鶴竜にモンゴル相撲の経験ナシ。それでも手紙を送り日本に売り込んだ

  • 武田葉月●取材・構成 text&photo by Takeda Hazuki

向正面から世界が見える~
大相撲・外国人力士物語
第3回:鶴竜(1)

 大相撲秋場所(9月場所)が9月8日に初日を迎えた。注目力士のひとりとなるのは、先場所の名古屋場所(7月場所)で賜杯を抱いた横綱・鶴竜。2001年、16歳の時にモンゴルから来日し、同年の九州場所(11月場所)で初土俵を踏んだ。そこから紆余曲折あって、2014年春場所(3月場所)で優勝し、横綱昇進を決めた。以降、好角家を唸らせる取り口と、穏やかな人柄でファンを魅了し続ける横綱。彼がこの先に見据えるものとは――。

       ◆       ◆       ◆

 先日の大相撲名古屋場所(7月場所)千秋楽――。

 結びの一番は、1敗の私と2敗の白鵬関との対戦になりました。

 私が勝てば、すんなり6回目の優勝。負けてしまえば、2敗で白鵬関に並ぶことになり、優勝決定戦に持ち込まれてしまいます。

「この一番で、必ず決める!」

 そう決意して臨んだ一番、私は右四つから白鵬関に左上手を許したものの、何度か巻き替えを図って、ついに左四つがっぷりに。そこから巻き替えが成功して、もろ差しで出ていった私が寄り切りで勝利。40秒を超える長い一番を制し、私は思わずフーッと息を吐きました。

「長かったな......」

 昨年の夏場所(5月場所)以来7場所ぶりの優勝ということもあるのですが、ここ数年、どういうわけか名古屋場所では、途中休場が続いていました。それは横綱として本当に恥ずかしいことで、元号が「令和」と改まった今年こそは、きちんとした成績を残さなければならないと思っていたのです。

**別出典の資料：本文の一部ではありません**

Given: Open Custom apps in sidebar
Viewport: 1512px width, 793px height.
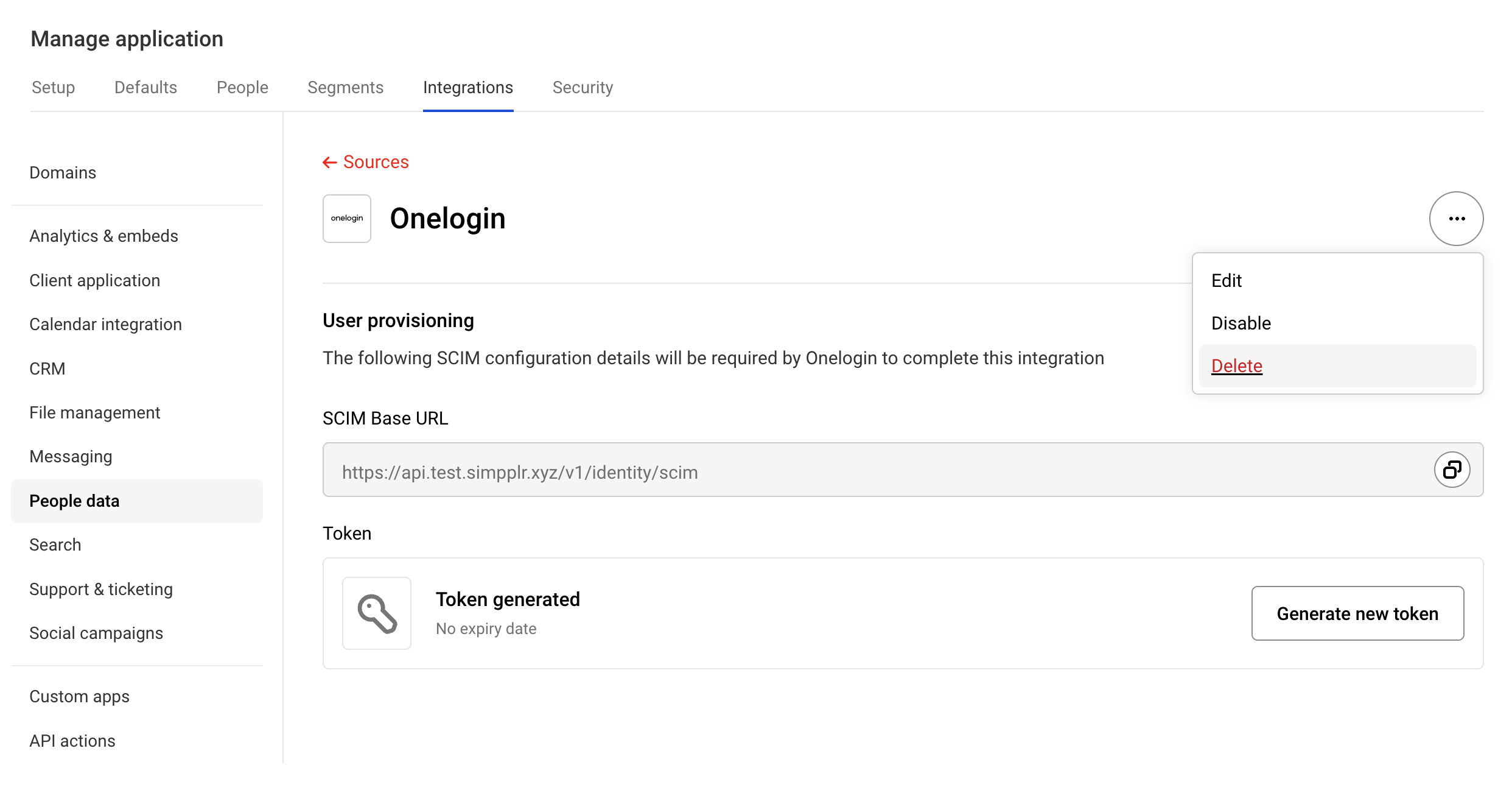Looking at the screenshot, I should tap(79, 697).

 夏場所後は東京で稽古やトレーニングを積み、名古屋入りした私でしたが、本場所が始まる1週間ほど前、腰に違和感を覚えました。

「エッ? またか?」

 心の中に不穏なものが流れました。「今年こそ!」と万全な状態で名古屋に入ったのに、まさかのハプニング。もし今年も休場してしまったら、4年連続になってしまう。名古屋場所は1年に1回しかありません。それでは、私の相撲を楽しみにしてくれているファンの方に申し訳ない......。

「とにかく、やれるだけやる!」

 そう決めた私は、場所が始まるまでの1週間、1日2回の治療に専念しました。